Liver and Bile
Lancet. 2023;402(10415):1835–47
Atezolizumab plus bevacizumab versus active surveillance in patients with resected or ablated high-risk hepatocellular carcinoma (IMbrave050): A randomized, open-label, multicenter, phase 3 trial
Background: No adjuvant treatment has been established for patients who remain at high risk for hepatocellular carcinoma recurrence after curative-intent resection or ablation. The aim of this study was to assess the efficacy of adjuvant atezolizumab plus bevacizumab versus active surveillance in patients with high-risk hepatocellular carcinoma.
Methods: In the global, open-label, phase 3 IMbrave050 study, adult patients with high-risk surgically resected or ablated hepatocellular carcinoma were recruited from 134 hospitals and medical centers in 26 countries in 4 WHO regions (European region, region of the Americas, South-East Asia region, and Western Pacific region). Patients were randomly assigned in a 1:1 ratio via an interactive voice-web response system using permuted blocks, using a block size of 4, to receive intravenous 1200 mg atezolizumab plus 15 mg/kg bevacizumab every 3 weeks for 17 cycles (12 months) or to active surveillance. The primary end point was recurrence-free survival by independent review facility assessment in the intention-to-treat population.

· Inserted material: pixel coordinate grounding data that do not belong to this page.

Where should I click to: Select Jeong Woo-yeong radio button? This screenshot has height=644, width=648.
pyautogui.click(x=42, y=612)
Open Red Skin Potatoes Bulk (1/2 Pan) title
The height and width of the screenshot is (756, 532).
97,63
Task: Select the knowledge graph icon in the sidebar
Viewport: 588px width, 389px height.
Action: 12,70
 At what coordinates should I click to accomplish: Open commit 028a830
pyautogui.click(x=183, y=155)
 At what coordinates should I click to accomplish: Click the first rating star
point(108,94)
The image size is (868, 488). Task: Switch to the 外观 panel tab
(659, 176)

Findings: The intention-to-treat population included 668 patients randomly assigned between December 31, 2019, and November 25, 2021, to either atezolizumab plus bevacizumab (n = 334) or to active surveillance (n = 334). At the prespecified interim analysis (October 21, 2022), median duration of follow-up was 17.4 months (interquartile range, 13.9–22.1). Adjuvant atezolizumab plus bevacizumab was associated with significantly improved recurrence-free survival (median, not evaluable [NE] [95% confidence interval {CI}: 22.1–NE]) compared with active surveillance (median, NE [95% CI: 21.4–NE]; hazard ratio = 0.72 [adjusted 95% CI: 0.53–0.98]; p = 0.012). Grade 3 or 4 adverse events occurred in 136 of 332 patients (41%) who received atezolizumab plus bevacizumab and 44 of 330 patients (13%) in the active surveillance group. Grade 5 adverse events occurred in 6 patients (2%, 2 of which were treatment related) in the atezolizumab plus bevacizumab group, and 1 patient (< 1%) in the active surveillance group. Both atezolizumab and bevacizumab were discontinued because of adverse events in 29 patients (9%) who received atezolizumab plus bevacizumab.

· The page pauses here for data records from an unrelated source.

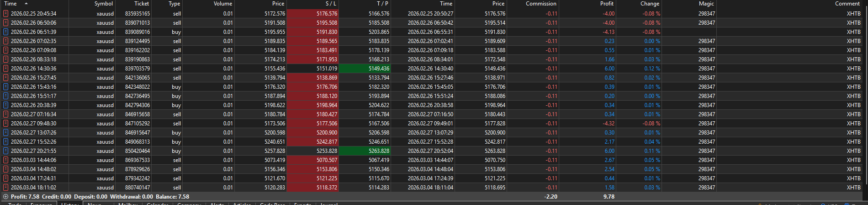Click the sell icon on the 14:30:36 row
868x205 pixels.
point(6,69)

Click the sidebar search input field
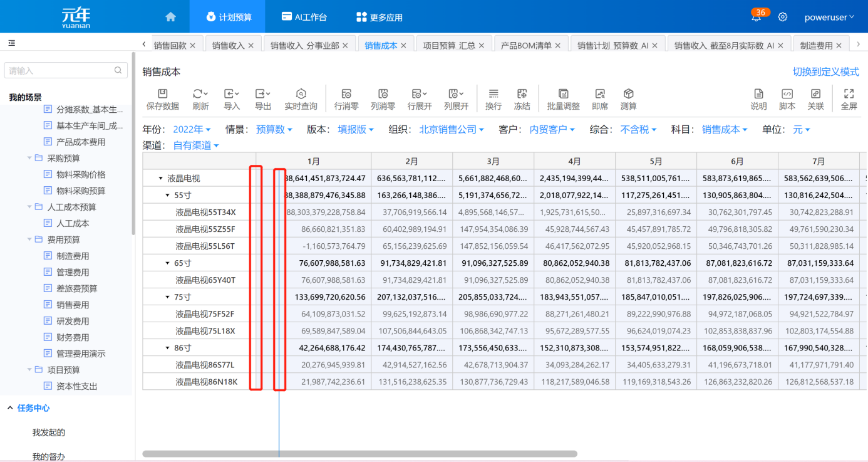pyautogui.click(x=59, y=71)
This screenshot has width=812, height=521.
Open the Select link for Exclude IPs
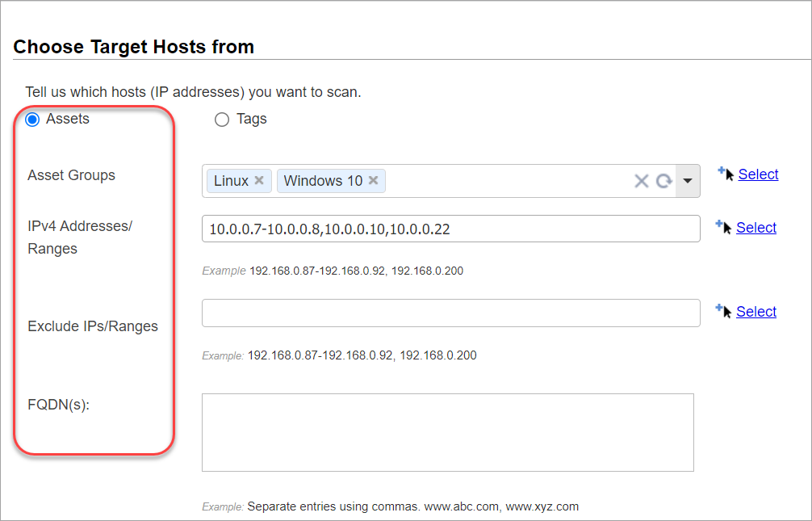click(x=756, y=311)
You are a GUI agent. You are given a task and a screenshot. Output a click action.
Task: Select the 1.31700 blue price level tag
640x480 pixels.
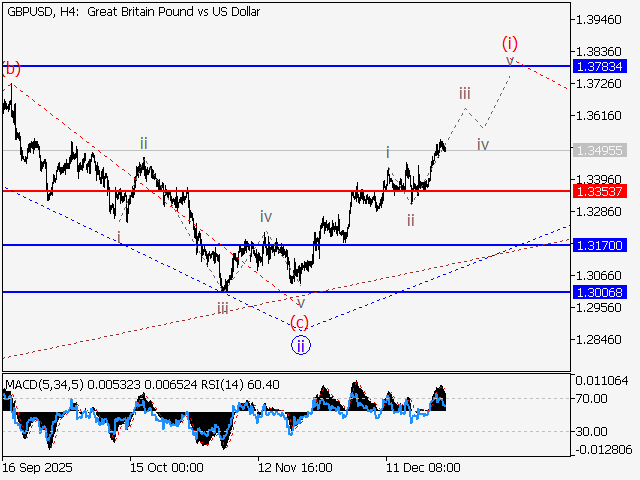pos(601,244)
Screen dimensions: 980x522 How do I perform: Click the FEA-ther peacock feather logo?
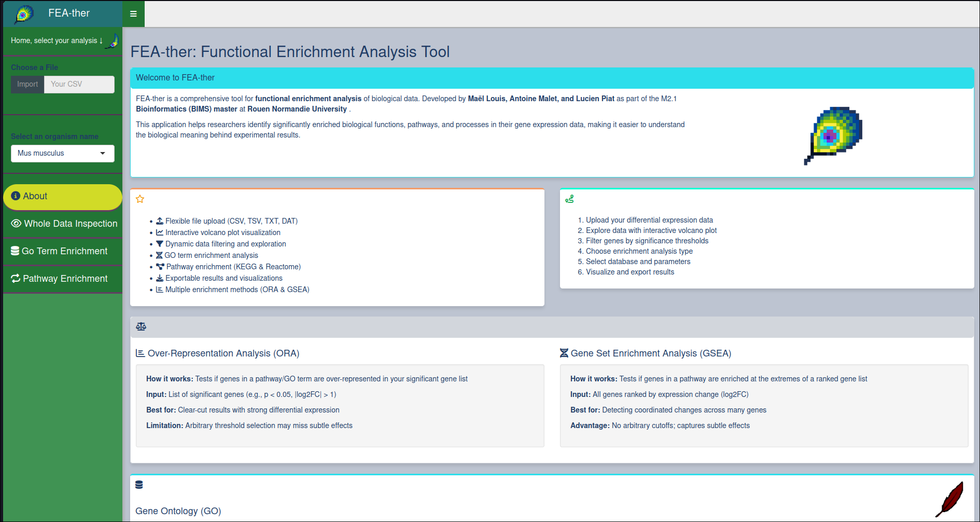[24, 14]
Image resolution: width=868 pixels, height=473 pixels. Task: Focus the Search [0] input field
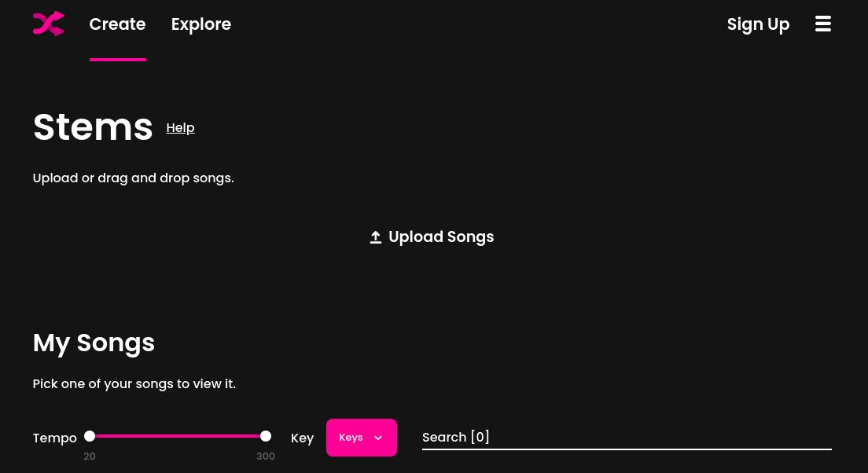pyautogui.click(x=627, y=437)
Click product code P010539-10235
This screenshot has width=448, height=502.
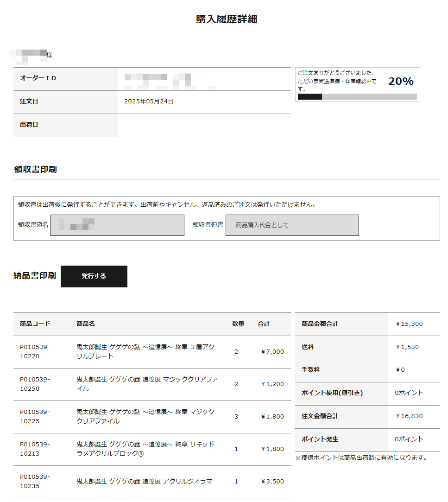(x=35, y=481)
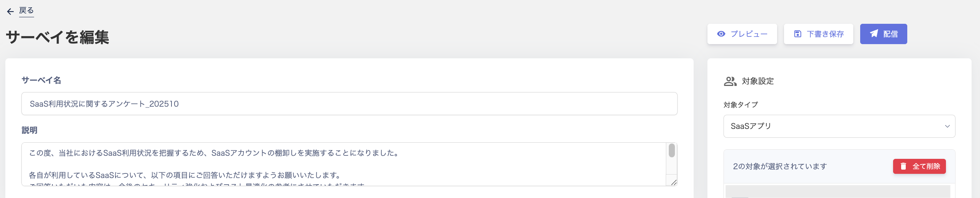
Task: Focus the サーベイ名 text field
Action: coord(349,104)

Interpretation: Among patients at high risk of hepatocellular carcinoma recurrence following curative-intent resection or ablation, recurrence-free survival was improved in those who received atezolizumab plus bevacizumab versus active surveillance. To the authors’ knowledge, IMbrave050 is the first phase 3 study of adjuvant treatment for hepatocellular carcinoma to report positive results. However, longer follow-up for both recurrence-free and overall survival is needed to assess the benefit-risk profile more fully.